Generative modeling of editing text with respect to control attributes, coined GMETCA, has seen increasing progress over the past few years. Such a generative task is referred to as style transfer, when the control attributes indicate a change of writing styles Mir et al. (2019); Fu et al. (2018). This generative task subsumes also gender obfuscation Reddy and Knight (2016), authorship obfuscation Shetty et al. (2018), and text simplification Xu et al. (2015), when the control attributes indicate protection of gender information, protection of authorship, and simplifying the content and structure of the text, respectively.
The research on GMETCA are impeded by the lack of standard evaluation practices Mir et al. (2019); Tikhonov and Yamshchikov (2018). Different evaluation methods make system comparison across publications difficult. In light of this, NAACL19_eval_style,fu2018style proposed both human evaluation and automated methods to judge style transfer models on three aspects: a) style transfer intensity; b) content preservation; c) naturalness. However, it is still difficult to reach an agreement on how to measure to what extent a generated text satisfy all three criterion. Moreover, the lack of human generated gold references hinders the progress of related research, as they i) automate error analysis as in Li et al. (2018); ii) avoid repeated efforts in user studies to check if system outputs reproduce human-like editing. Therefore, it is beneficial to collect gold references, human edited text, as test corpora for those emerging tasks.

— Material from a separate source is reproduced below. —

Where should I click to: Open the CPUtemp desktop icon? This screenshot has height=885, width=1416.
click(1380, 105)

The collection of gold references can be conducted on a crowd-sourcing platform, such as Amazon Mechanical Turk111https://www.mturk.com/, or through existing writing tools Goldfarb-Tarrant et al. (2019)
. However, the existing crowd-sourcing platforms and annotation tools do not have the flexibility to add task-specific classifiers and language models, which are widely used for evaluatingGMETCA models Mir et al. (2019). As pointed out by dow2011shepherding, it is important to incorporate task-specific feedback to achieve the improvement of user engagement and quality of results. Feedback is particularly important for GMETCA according to our user study (details in Section 4.1), because annotators fail to capture the weak associations between certain textual patterns and attribute values. For example, for gender obfuscation on ‘The dessert is yummy !’, people can easily overlook the implicit indicator ‘yummy’ of female authors.

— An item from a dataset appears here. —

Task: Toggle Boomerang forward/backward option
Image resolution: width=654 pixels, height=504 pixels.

To tackle the aforementioned challenges, we design ALTER, an AuxiLiary TExt Rewriting tool, to collect gold references for GMETCA. Our tool contains multiple models to provide feedback on rewriting quality and also allows easy incorporation of more task-specific evaluation models. In addition, our tool has a module to record word-level revision histories with edit operations. The revisions are decomposed into a sequence of word-level edit operations, such as insertions (I), deletions (D), and replacements (R), as illustrated in Table 1. The benefits of revision histories are three-fold. Firstly, revision histories can provide supervision signals for the generative models, which consider rewriting as applying a sequence of edit operations on text Li et al. (2018); Guu et al. (2018). Secondly, revision histories can potentially provide deep insights regarding cognitive process and human edit behaviours in varying demographic groups. For example, in Table 1, human writers could prefer replacing the subject (Rs) and the object (Ro) as RH1 than replacing the verb (Rv) as RH2. Statistics on revision histories could provide supporting evidence about related assumptions. Thirdly, there are often multiple gold references for the same text. It is more accessible using revision histories to acquire multiple references than rewriting every reference from scratch. As shown in Table 1, P3, P4 in RH1 and P1, P3, P4 and P6 in RH2 are all valid revisions of the original sentence.
To sum up, our contributions are:
We implemented a tool ALTER, which is capable of providing instant task-specific feedback on rewriting quality for GMETCA.
ALTER records revision histories with edit operations, which are useful for comparing and analyzing human edit behaviours.
2 Related Work
Our work is related to the research on edit history of text and assistant text rewriting.
Document-level edit records were used as data to analyze the evolution of knowledge base Ferschke et al. (2011); Medelyan et al. (2009) and retrieve sentence paraphrases Max and Wisniewski (2010). In contrast, our work focuses on word-level edit operations with order. We believe such paradigm introduces more linguistic features, that will benefit both linguistic and social behavior research. Recently, there has been a series of work on conducting edit operations on text to advance automatic natural language generation Guu et al. (2018); Li et al. (2018). We believe the real-world human rewriting history collected by our system will strengthen these works.
A writing assistant has been proposed to facilitate users, organizing and revising their document. NAACL16_demo_argrewrite proposed to detect the writers’ purpose in the revised sentences. ACL19_demo_story_generation developed a collaborative human-machine story-writing tool that assists writers with story-line planning and story-detail writing. The assistant and feedback generally improved the user engagement and the quality of generated text in those works.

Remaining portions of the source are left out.